→ **Task statement**:
For the entries that follow, retype exactly the lines from the one containing "Image resolution: width=1280" to the one containing "the calendar icon", inclusive, and only those. Images stay out of the copy.

→ **Data excerpts**:
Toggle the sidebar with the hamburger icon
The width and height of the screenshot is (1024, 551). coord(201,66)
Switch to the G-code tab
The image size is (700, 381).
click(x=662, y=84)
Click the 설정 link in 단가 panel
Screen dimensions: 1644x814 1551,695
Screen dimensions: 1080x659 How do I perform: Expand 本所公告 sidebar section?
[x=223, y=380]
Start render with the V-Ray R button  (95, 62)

--

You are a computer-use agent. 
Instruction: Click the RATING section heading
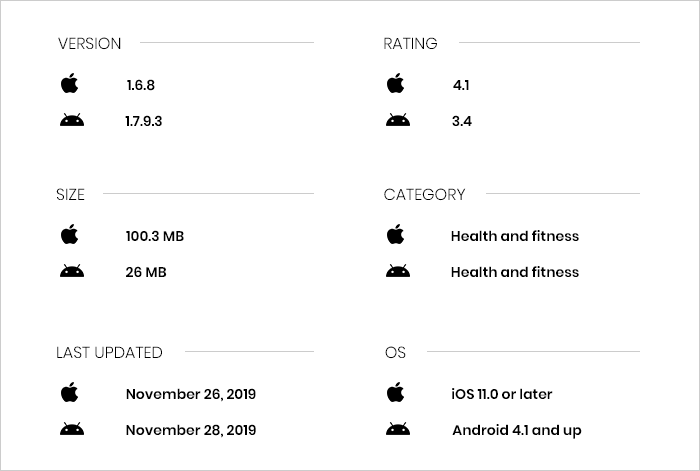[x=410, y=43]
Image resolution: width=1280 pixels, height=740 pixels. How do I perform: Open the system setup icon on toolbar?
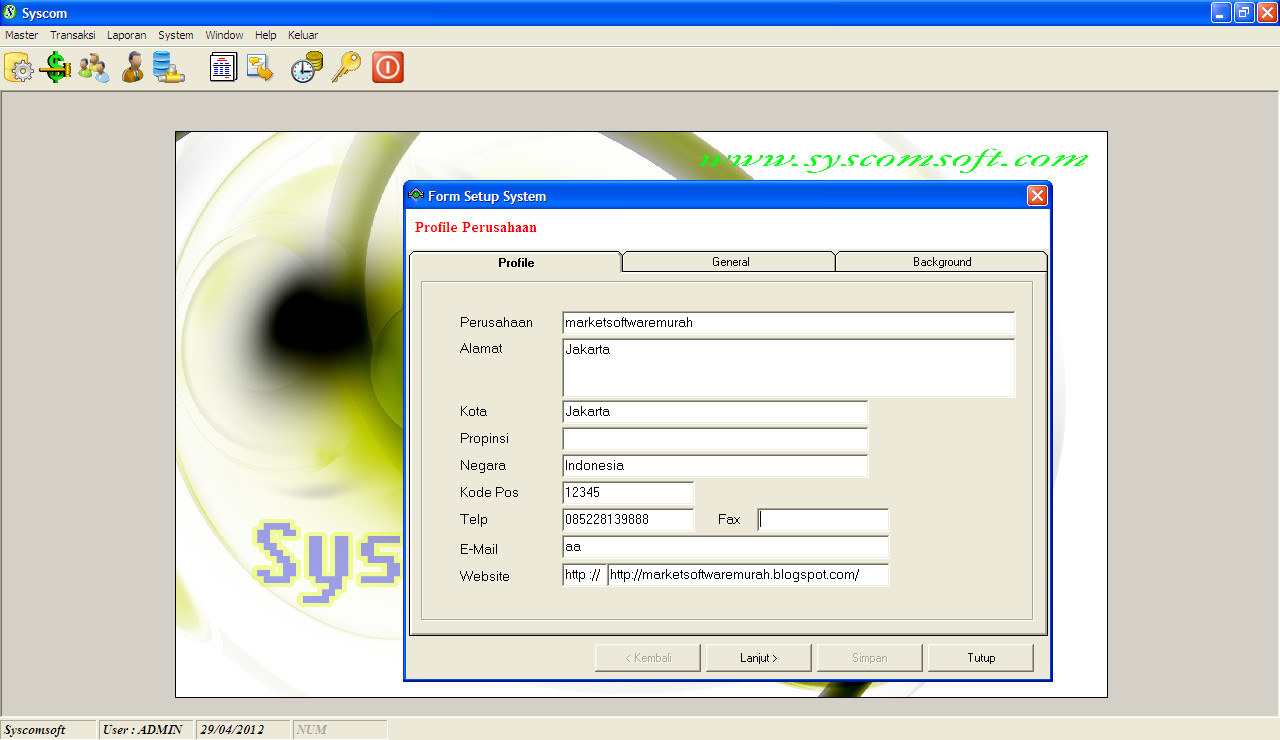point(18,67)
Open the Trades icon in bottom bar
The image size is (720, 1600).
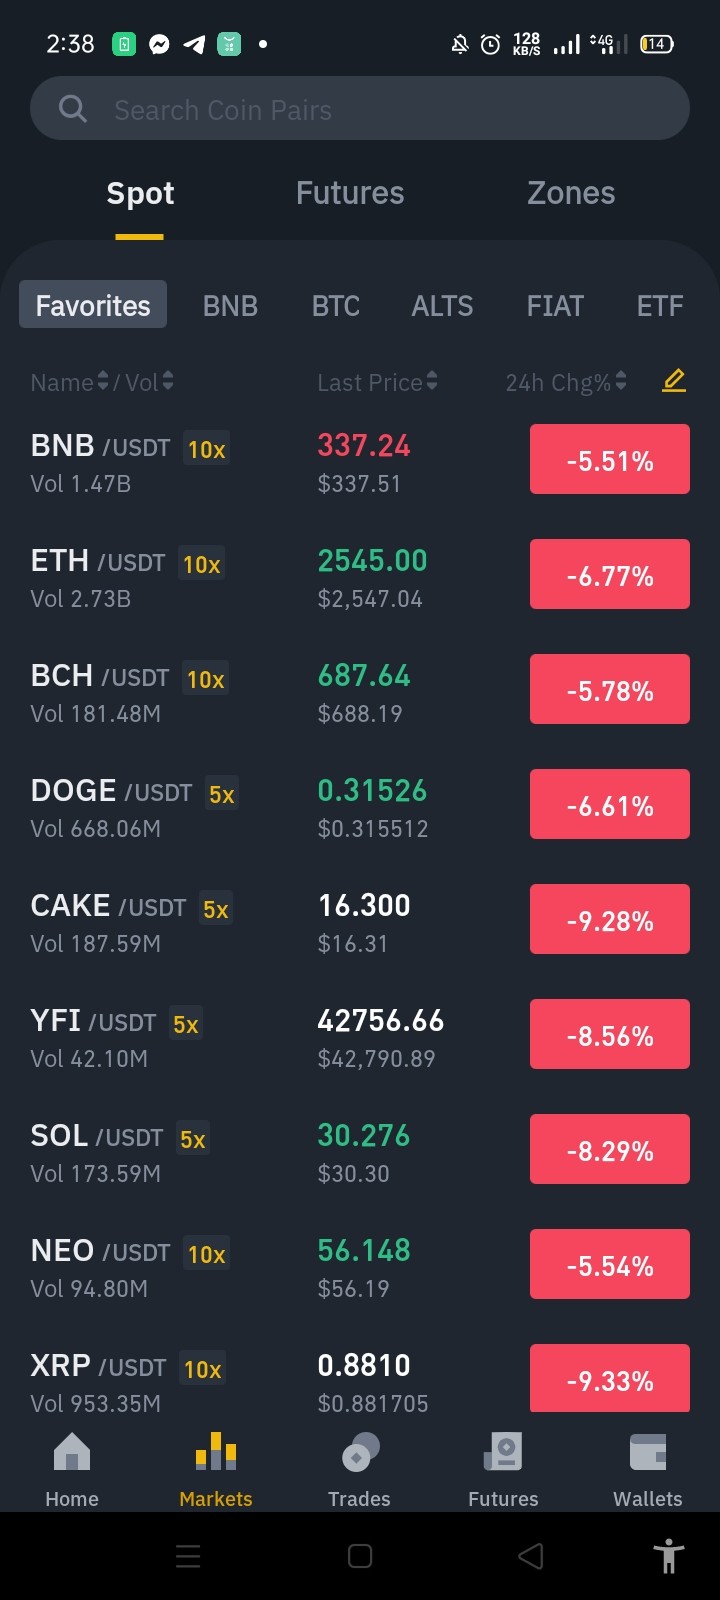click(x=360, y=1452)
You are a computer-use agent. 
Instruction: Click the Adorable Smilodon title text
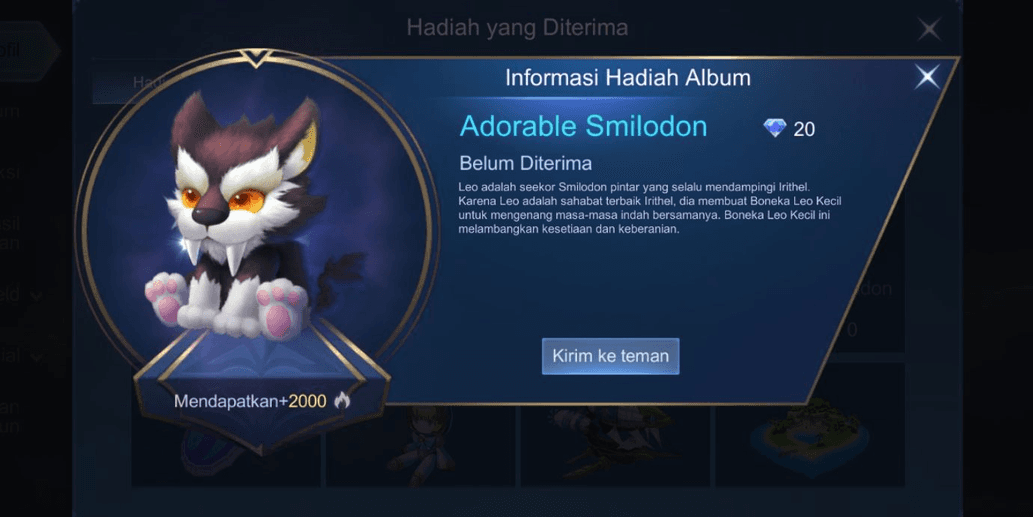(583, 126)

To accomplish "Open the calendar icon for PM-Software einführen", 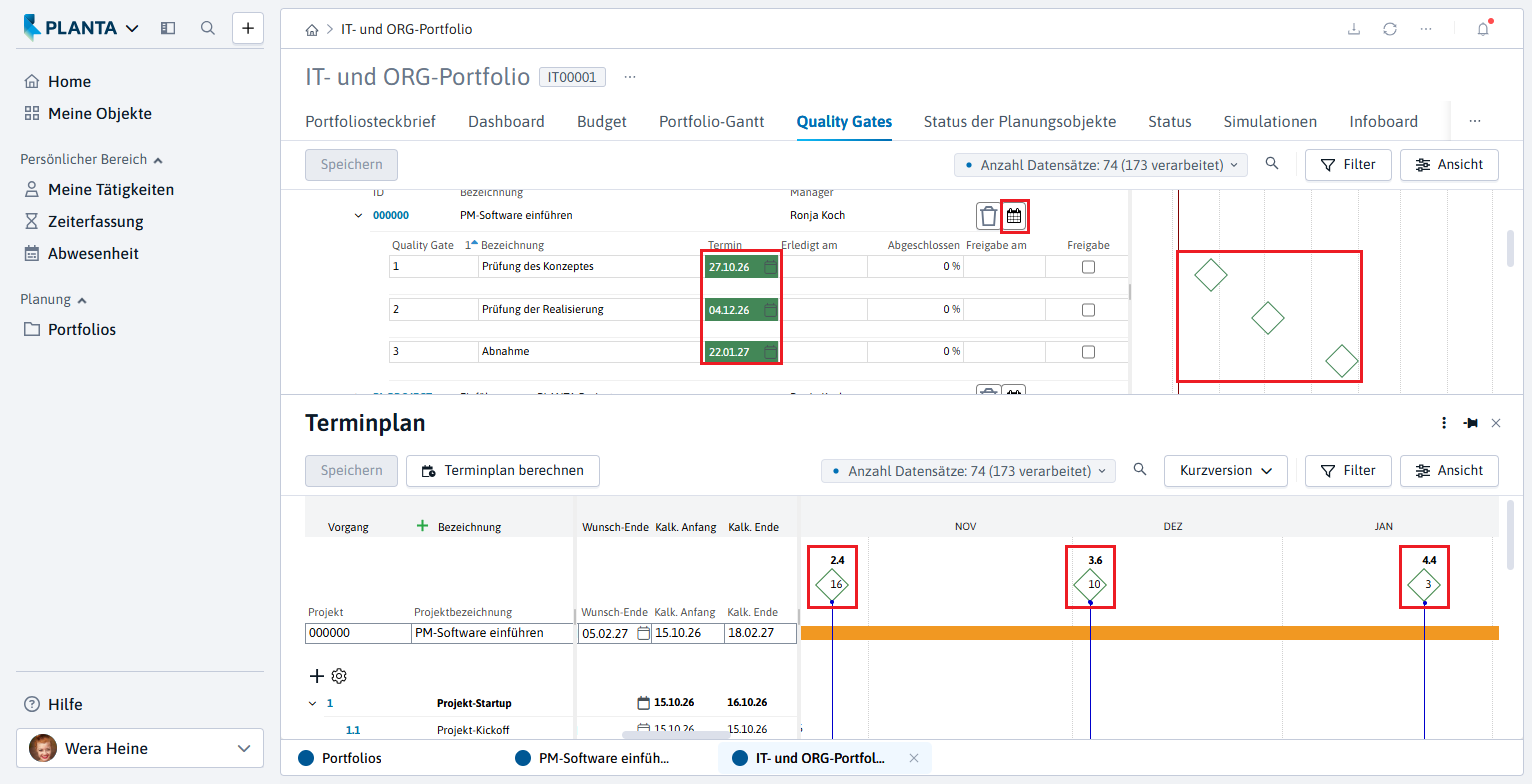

→ **Exercise response**:
Image resolution: width=1280 pixels, height=740 pixels. How do I perform: Open the system setup icon on toolbar?
point(18,67)
Open the Trades icon in bottom bar
The image size is (720, 1600).
click(x=360, y=1452)
You are a computer-use agent. 
Instruction: Click the Adorable Smilodon title text
(583, 126)

To accomplish "Open the calendar icon for PM-Software einführen", 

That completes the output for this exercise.